Capital: The Eruption of Delhi
- First US edition
- Author: Rana Dasgupta
- Language: English
- Subject: Delhi
- Publisher: Penguin Books (US) Canongate Books (UK)
- Publication date: 2014
- Publication place: United Kingdom
- Pages: 464
- ISBN: 9780857860040
- Dewey Decimal: 954.56053

= Capital: The Eruption of Delhi =

2014 book by Rana Dasgupta

Capital: The Eruption of Delhi (also published as Capital: A Portrait of Twenty-First Century Delhi) is a 2014 book by British-born, Indian-based writer Rana Dasgupta.

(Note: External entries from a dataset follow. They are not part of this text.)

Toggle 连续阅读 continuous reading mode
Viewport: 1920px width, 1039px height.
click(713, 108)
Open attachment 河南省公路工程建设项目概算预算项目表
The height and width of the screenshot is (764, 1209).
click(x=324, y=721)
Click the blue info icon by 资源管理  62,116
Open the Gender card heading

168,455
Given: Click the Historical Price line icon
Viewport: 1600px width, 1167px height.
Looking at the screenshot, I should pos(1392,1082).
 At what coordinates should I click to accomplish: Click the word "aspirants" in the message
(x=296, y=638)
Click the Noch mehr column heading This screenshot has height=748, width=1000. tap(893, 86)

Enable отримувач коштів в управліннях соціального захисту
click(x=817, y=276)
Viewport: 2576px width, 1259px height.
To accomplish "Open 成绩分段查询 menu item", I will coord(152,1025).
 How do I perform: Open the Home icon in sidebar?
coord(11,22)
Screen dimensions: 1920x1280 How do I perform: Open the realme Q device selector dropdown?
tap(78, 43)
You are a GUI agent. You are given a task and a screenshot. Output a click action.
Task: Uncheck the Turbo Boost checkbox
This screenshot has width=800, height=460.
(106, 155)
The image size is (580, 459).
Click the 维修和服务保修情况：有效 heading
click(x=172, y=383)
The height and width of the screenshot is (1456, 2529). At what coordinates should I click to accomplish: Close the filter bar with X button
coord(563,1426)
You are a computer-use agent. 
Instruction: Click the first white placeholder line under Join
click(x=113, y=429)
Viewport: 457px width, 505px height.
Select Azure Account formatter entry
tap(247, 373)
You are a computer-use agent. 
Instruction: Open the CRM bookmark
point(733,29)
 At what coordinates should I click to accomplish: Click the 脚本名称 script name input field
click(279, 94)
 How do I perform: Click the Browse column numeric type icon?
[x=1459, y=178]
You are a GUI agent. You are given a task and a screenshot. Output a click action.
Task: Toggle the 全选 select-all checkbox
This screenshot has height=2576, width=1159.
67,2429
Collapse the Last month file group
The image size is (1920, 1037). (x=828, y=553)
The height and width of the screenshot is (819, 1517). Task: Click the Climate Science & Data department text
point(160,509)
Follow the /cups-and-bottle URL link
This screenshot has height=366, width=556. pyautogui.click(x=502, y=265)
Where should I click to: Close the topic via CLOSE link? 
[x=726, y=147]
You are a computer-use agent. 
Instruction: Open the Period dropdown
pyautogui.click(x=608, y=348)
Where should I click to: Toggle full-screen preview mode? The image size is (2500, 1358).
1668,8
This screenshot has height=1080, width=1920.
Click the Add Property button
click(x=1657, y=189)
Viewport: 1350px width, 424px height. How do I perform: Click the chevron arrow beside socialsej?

==Background and synopsis==
Capital is an exploration of the transformation of Delhi since Dasgupta first moved to the city in 2001. It explores the changes Delhi has experienced since the boom of the Indian economy, particularly through encounters with residents of Delhi, ranging from billionaires to slum dwellers and drug dealers to metal traders. These personal stories are interwoven with over a century of history of the city.

==Reception==
Writing for The Observer Jason Burke praised Capital as an "intense, lyrical, erudite and powerful book" but wrote that Dasgupta's "unstated but apparent nostalgia for rural life...sometimes jars. There is nothing particularly bucolic about India's villages."

In 2017 Capital received the Ryszard Kapuściński Award for Literary Reportage. It was also short-listed for the Orwell Prize and for the Royal Society of Literature Ondaatje Prize.